I miss the days when I didn’t have to explore the area I was visiting to see what kind of ratings their hospitals have. I miss worrying about how many activities I will be able to cram into my week’s stay instead of worrying about how my health will impact what activities, if any, I am able to do. Googling nearby grocery stores and pharmacies and organic markets have become more important than beach activities or sightseeing.

I am grateful to be going away, but when you are sick, traveling is tough. The prep time is exhausting. There is the job of meticulously packing all the medications, creams and special foods. The fatigue from traveling can eat up a lot of the time you’d rather be spending on enjoying the trip. Anxiety can also take over as you begin to think about all the things that may happen. Coping with this anxiety becomes a central focus.
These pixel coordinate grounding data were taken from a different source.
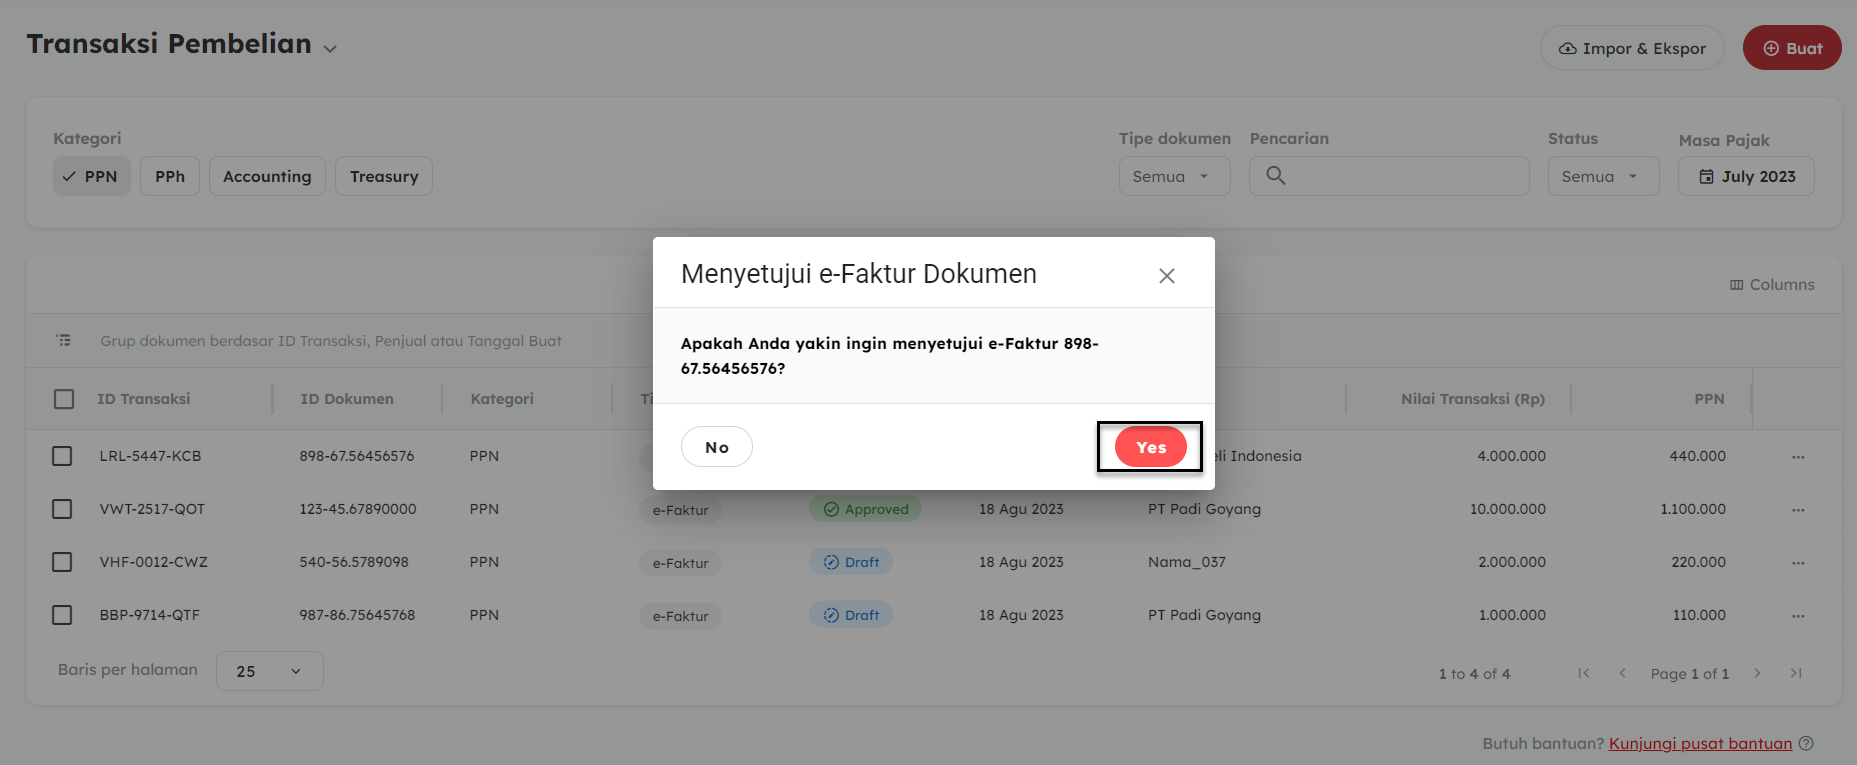Open the Status filter dropdown

click(x=1602, y=177)
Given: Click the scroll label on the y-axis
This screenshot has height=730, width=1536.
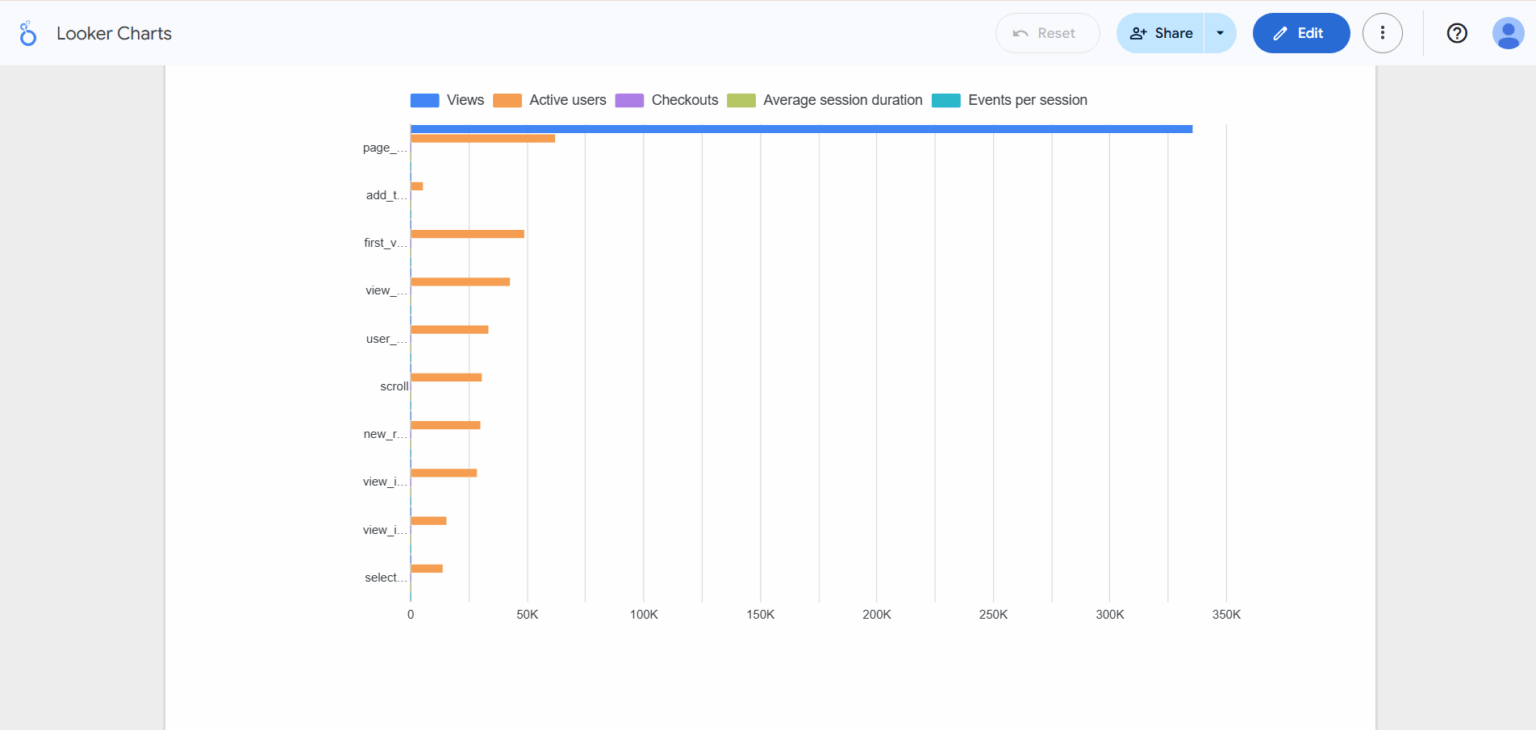Looking at the screenshot, I should pyautogui.click(x=393, y=386).
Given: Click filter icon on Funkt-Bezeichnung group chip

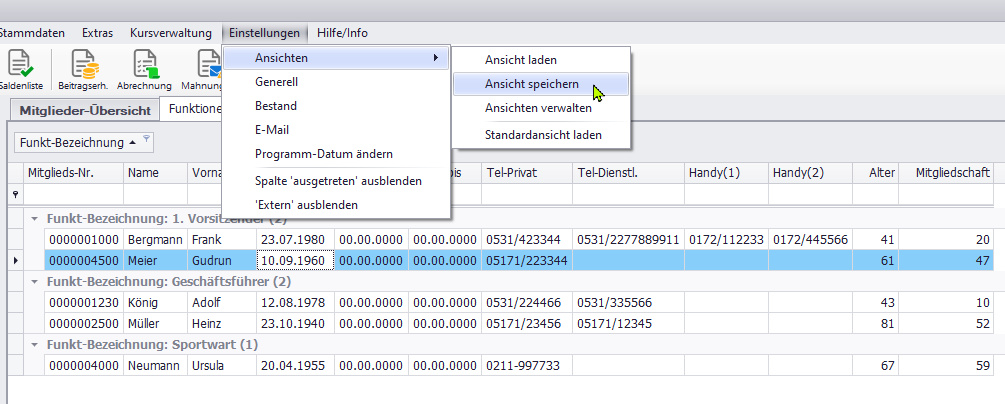Looking at the screenshot, I should point(146,139).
Spending the extra money on a suite with a full kitchen is important for me, since I have food allergies and digestive issues. I have to cook most meals myself. These rooms are generally very nice. They are spacious and have an apartment-like feel. Some people might get the impression that I am traveling in style just for the fun of it, when really it’s a necessity and it’s costly. I really miss the days when I could stay in a cheap one bedroom motel and eat out anywhere I wanted.

If you are a flyer, which I am not — then you have a whole bunch of other obstacles to deal with that are both mentally and physically exhausting.

Sometimes it’s just nice to be sick in a different place than the one you are usually in. A change of scenery can be helpful in feeling better mentally. The problem is that traveling for a sick person involves more preparation, mentally and physically, than a healthy person. Healthy people use vacations as a way to recharge and relax. When you are sick, you usually need a vacation from your vacation.

I realize this may sound like nothing but chronic complaining to a lot of people, but this is what chronic illness looks like.

I am hoping to enjoy my trip. I hope and pray I will feel good, or at least decent. I’m wishing all of you safe and healthy travels this summer — tough as it may be.